May an attorney allow a financial planning organization to refer its members to him for preparation of wills and trusts and accept payment of part or all of his fee from the organization?
An organization that provides financial planning services to individuals conducts seminars which, among others things stress the importance of setting financial goals, making a will, choosing the right type of insurance, etc. Individual counseling and advice is also available to participants. The individual services consist of a review of a member's income tax returns for the last three years, insurance review and advice, and investment counseling. No legal advice or legal services are rendered by the organization but in explaining to prospective members the services that are offered, a member is advised that $150.00 of his membership fee goes towards the preparation of a will and living trust for the member and his spouse.
Prospective members are told that if they are represented by local counsel, the organization will forward $150.00 of the membership fee to their local counsel after the member consults with the attorney of his choice concerning terms and provisions which the financial planning group deems to be advantageous for the member. If the attorney's fee exceeds the $150.00 paid by the organization, that fee is billed to the member by the attorney.

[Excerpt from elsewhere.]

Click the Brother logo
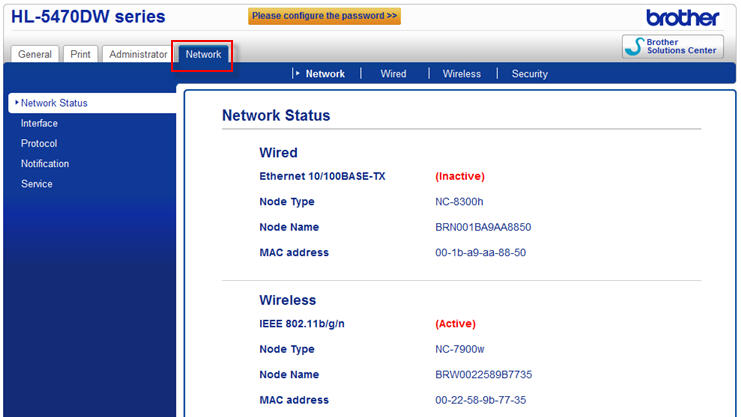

If a prospective member is not represented by counsel, the organization provides the member with a list of attorneys with whom it has communicated and informs the member that the attorneys on the list have agreed to prepare two fairly simple wills and one living trust for $150.00. The organization then forwards to an attorney in the area pertinent financial information pertaining to the member and the member is told that the attorney will contact the member to verify the financial information and ask any additional questions the attorney deems advisable.
The organization contacts attorneys to inquire as to whether they are willing to make their services available to members of the financial planning group at the rate specified but promises no work and no referrals to attorneys. The organization does submit to the prospective attorneys a proforma copy of the simple wills and living trust recommended by the organization to its members, but the drafting of the wills and trust agreements for a member are left entirely to the attorney.
If a member does not have a will and trust agreement prepared, a refund or adjustment in his membership fee is not made. In other words, the organization retains the $150.00 that it would have been paid to an attorney.
The relevant disciplinary rules are DR 2-103, DR 2-106, DR 3-102 and DR 5-107.
DR 2-103(E)(5) expressly allows an attorney to cooperate in a dignified manner with the legal services activities of a bona fide organization that recommends, furnishes or pays for legal services to its members or beneficiaries provided the conditions therein are satisfied. This is conditioned, of course, upon the fact that the lawyer's independent professional judgment is exercised in behalf of his client without interference or control by the organization.
The financial planning organization described above derives no profit from the legal services rendered by lawyers to whom its members are referred. There is no indication that any lawyer to whom referrals are made initiated or promoted the formation of the organization or that it is operated for the purpose of procuring legal work or financial benefit for any lawyer as a private practitioner. The inquiry upon which this opinion is based clearly indicates that the member of the organization, and not the organization, is recognized as the client of the lawyer.
If the statement of the services to be rendered for the flat fee of $150.00 is not misleading or deceptive and the member is free to select an attorney of his choice, or reject an attorney whose name has been recommended by the organization, the guidelines under which the organization is operated appear to comport with the requirements of DR 2-103(E)(5). To eliminate the possibility of a violation of DR 2-101(A)(1), the organization must clearly inform its members that the $150.00 does not necessarily cover the entire fee of an attorney for preparing the wills and trust agreement.
DR 2-106 prohibits an attorney from entering into an agreement for, charging or collecting illegal or clearly excessive fees. Any attorney who accepts a referral from the organization must satisfy himself that the fee charged is not excessive for the services rendered. Further, an attorney who accepts a referral must not so "underprice" his services to enable an organization to profit from them by an indirect feesharing arrangement (DR 3-102), or by underpricing or otherwise, compensate the organization for recommending the lawyer's services (DR 2-103(C)).
DR 5-107 is intended to prohibit a lawyer from being influenced by others than his client. Under the facts presented, the client has full knowledge that $150.00 of the attorney's fee is being paid by the financial planning organization and there is no indication that the organization attempts to direct or regulate the attorney's professional judgment in rendering legal services to one of its members.
No violation of the disciplinary rules results from an attorney allowing a financial planning organization to recommend him to a member of the organization who has no attorney or accepting payment for part or all of his fee for services rendered to a member under the facts set out above.